SUPPLIED PASSAGE.
Start

Translating multiword expressions (MWEs) is notoriously difficult. Part of the challenge stems from the analysis of non-compositional expressions in source texts, preventing literal translation. Therefore, before translating them, it is crucial to locate MWEs in the source text. We would be putting the cart before the horses if we tried to translate MWEs before ensuring that they are correctly identified in the source text. This paper discusses the current state of affairs in automatic MWE identification, covering rule-based methods and sequence taggers. While MWE identification is not a solved problem, significant advances have been made in the recent years. Hence, we can hope that MWE identification can be integrated into MT in the near future, thus avoiding clumsy translations that have often been mocked and used to motivate the urgent need for better MWE processing.

End

DATA EXCERPTS.
Start

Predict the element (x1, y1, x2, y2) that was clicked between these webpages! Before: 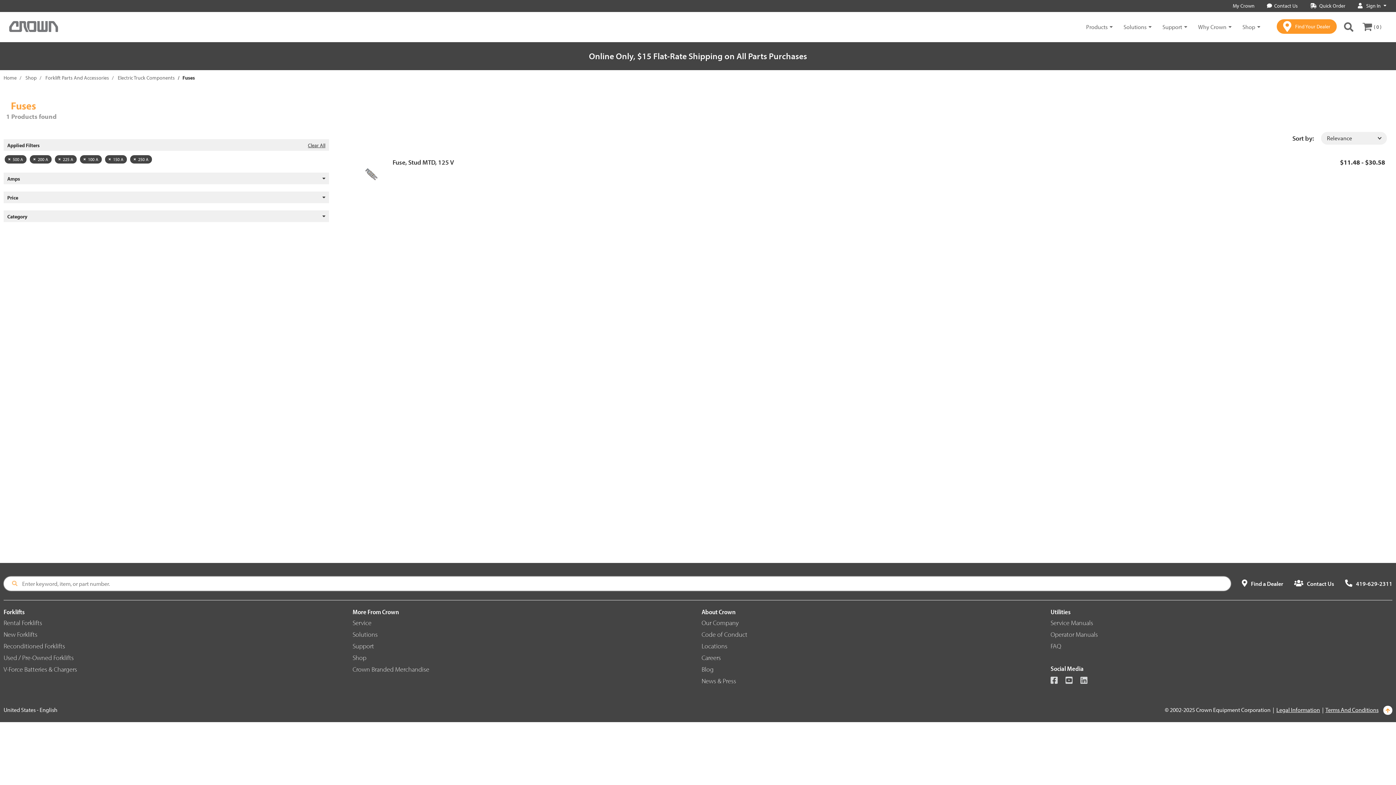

End
Start

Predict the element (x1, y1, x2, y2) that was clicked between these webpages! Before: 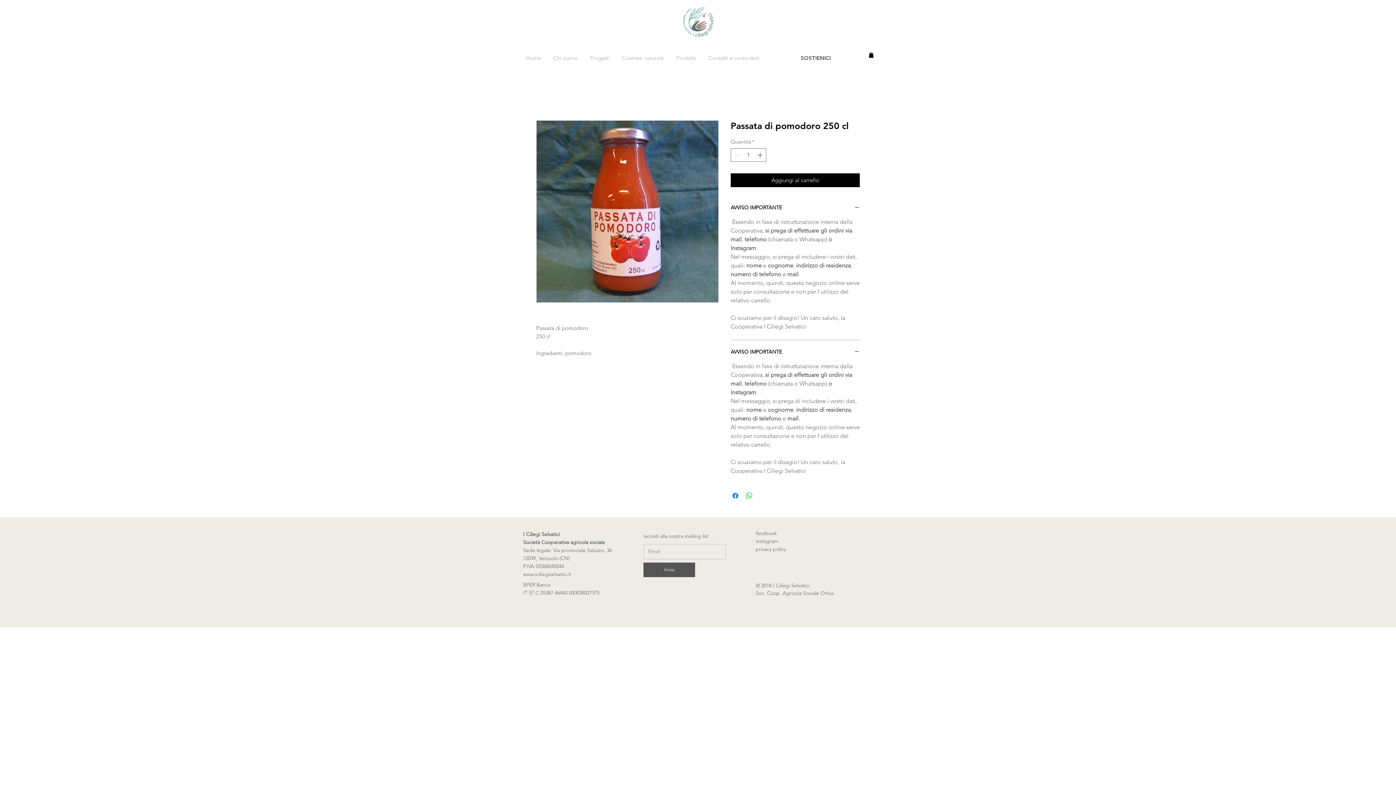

End

INSTRUCTIONS.
**1)** Answer these questions about the abstract on multiword expressions:
(a) What does part of the challenge in translating multiword expressions stem from?
(b) Which two kinds of methods does the paper cover?
(c) What is integrating multiword expression identification into MT hoped to avoid?
**2)** Duplicate the part of the abstract on multiword expressions starting at "Translating multiword expressions" and ending at "better MWE processing.".

COMPLETED EXERCISE.
**1)**
(a) It stems from the analysis of non-compositional expressions in source texts, which prevents literal translation.
(b) It covers rule-based methods and sequence taggers.
(c) It is hoped to avoid clumsy translations that have often been mocked and used to motivate the urgent need for better multiword expression processing.

**2)**
Translating multiword expressions (MWEs) is notoriously difficult. Part of the challenge stems from the analysis of non-compositional expressions in source texts, preventing literal translation. Therefore, before translating them, it is crucial to locate MWEs in the source text. We would be putting the cart before the horses if we tried to translate MWEs before ensuring that they are correctly identified in the source text. This paper discusses the current state of affairs in automatic MWE identification, covering rule-based methods and sequence taggers. While MWE identification is not a solved problem, significant advances have been made in the recent years. Hence, we can hope that MWE identification can be integrated into MT in the near future, thus avoiding clumsy translations that have often been mocked and used to motivate the urgent need for better MWE processing.